● EXERCISE BRIEF
Before copying, set the pictures aside; then repeat every line below verbatim.

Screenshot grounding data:

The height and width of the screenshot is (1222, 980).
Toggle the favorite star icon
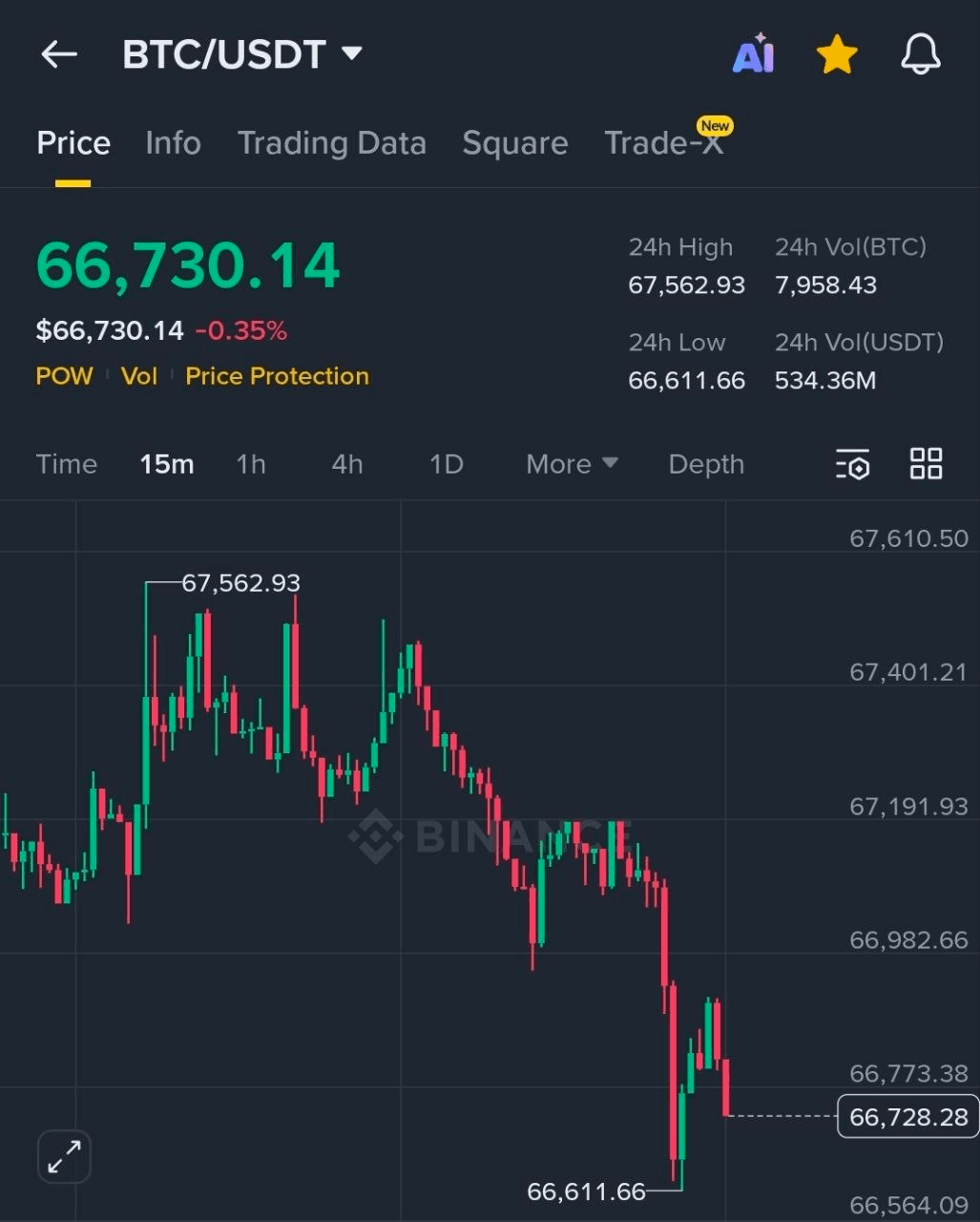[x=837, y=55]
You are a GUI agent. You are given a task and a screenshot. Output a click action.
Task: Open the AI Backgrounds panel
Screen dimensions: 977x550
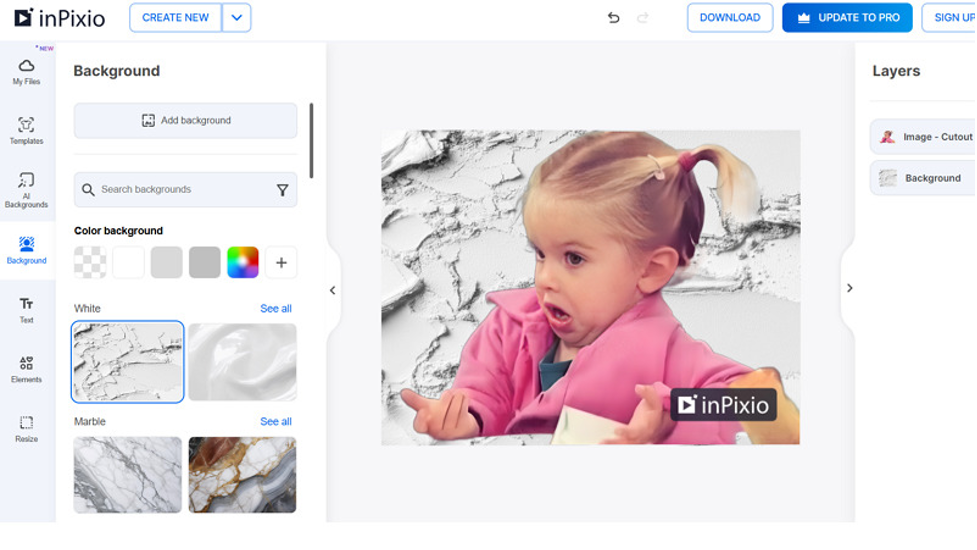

● REPLY TO THE TASK
The height and width of the screenshot is (1222, 980).
Toggle the favorite star icon
[x=837, y=55]
You are a GUI agent. You are given a task and a screenshot. Output a click action.
Task: Open the AI Backgrounds panel
Screen dimensions: 977x550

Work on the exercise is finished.